II. L’Église est infaillible dans sa nature divine ; mais elle est gérée par des hommes qui peuvent se tromper et en plus être encombrés de défauts. La charge du concerné doit être distingué de sa personne. Celle-ci occupe sa charge pendant un certain temps et puis s’en va, que ce soit par la mort ou par d’autres circonstances : la charge demeure. Aujourd’hui le pape François possède la charge papale avec le pouvoir de primat. A une heure que nous ne savons pas, il s’en ira et un autre pape sera élu. Mais tant qu’il occupera le Saint-Siège, nous le reconnaissons comme tel et prions pour lui. Nous ne disons pas que c’est un bon pape. Bien au contraire, il répand avec ses idées libérales et sa gestion de sa charge beaucoup de désarroi dans l’Église. Mais au moment ou le Christ instaura la papauté, il prévoyait tout le lignage des papes à travers l’histoire entière de l’Église, même un pape François. Et néanmoins, il a permis que celui-ci monte sur le trône papal. De façon analogue le Seigneur a-t-il instauré le Saint-Sacrement de l’autel tout en prévoyant bien des sacrilèges au cours de l’histoire.

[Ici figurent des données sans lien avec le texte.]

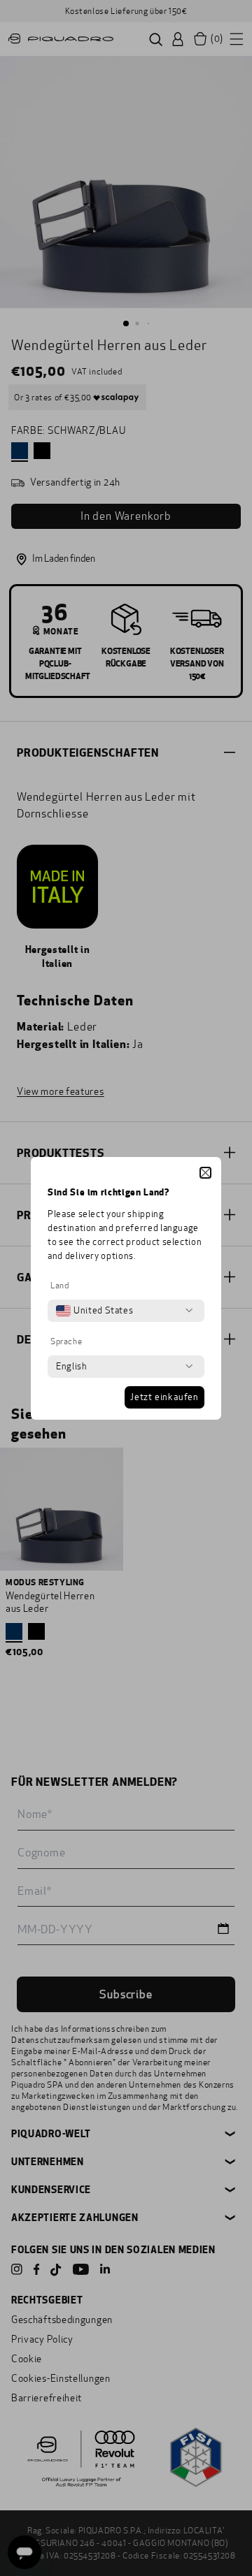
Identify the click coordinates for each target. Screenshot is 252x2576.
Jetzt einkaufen (164, 1397)
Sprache (66, 1341)
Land (59, 1285)
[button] (205, 1172)
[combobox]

[Commentaires du Sel de la terre:] II. Dieu a permis de tout temps à ses ennemis d’occuper des places dans la hiérarchie de l’Église. Judas, choisi par Notre-Seigneur lui-même, fut l’un des douze Apôtres et celui qui tenait la bourse. 
Mais, ce qui est particulier à notre époque, c’est que l’Église est occupée par un parti libéral et moderniste qui cherche à la détourner de sa fin pour la mettre au service des intérêts du mondialisme, c’est-à-dire du projet des loges et des arrière-loges de «reconstruction du Temple», par le biais de l’œcuménisme, de la fausse liberté religieuse, de la collégialité, etc. 
Lorsque les représentants de cette Église conciliaire réclament d’avancer vers la «pleine communion», ils demandent d’entrer dans ce mouvement au service des ennemis de Notre-Seigneur Jésus-Christ[2].
III. La Fraternité Sacerdotale Saint-Pie X fut fondée en plein milieu de ces temps déconcertants par l’archevêque Mgr Lefebvre pour l’Église. Elle a vocation d’offrir à l’Église une nouvelle génération de prêtres, de conserver le vrai Saint Sacrifice de la messe et de proclamer le royaume de Jésus-Christ sur la société entière, justement en face de papes libéraux et princes de l’Église qui trahissent la Foi. Ainsi s’ensuivit inexorablement le conflit : la Fraternité fut exilé en 1975. Non seulement a-t-elle survécu à son exil, mais elle s’y est agrandie pour devenir pour beaucoup de gens un signe d’opposi­tion à l’œuvre de destruction qui se poursuit en notre temps. Cette opposition se révéla tout particulièrement le 30 juin 1988 lors du sacre, devenu nécessaire pour des causes internes, de quatre évêques nullius par Mgr Lefebvre.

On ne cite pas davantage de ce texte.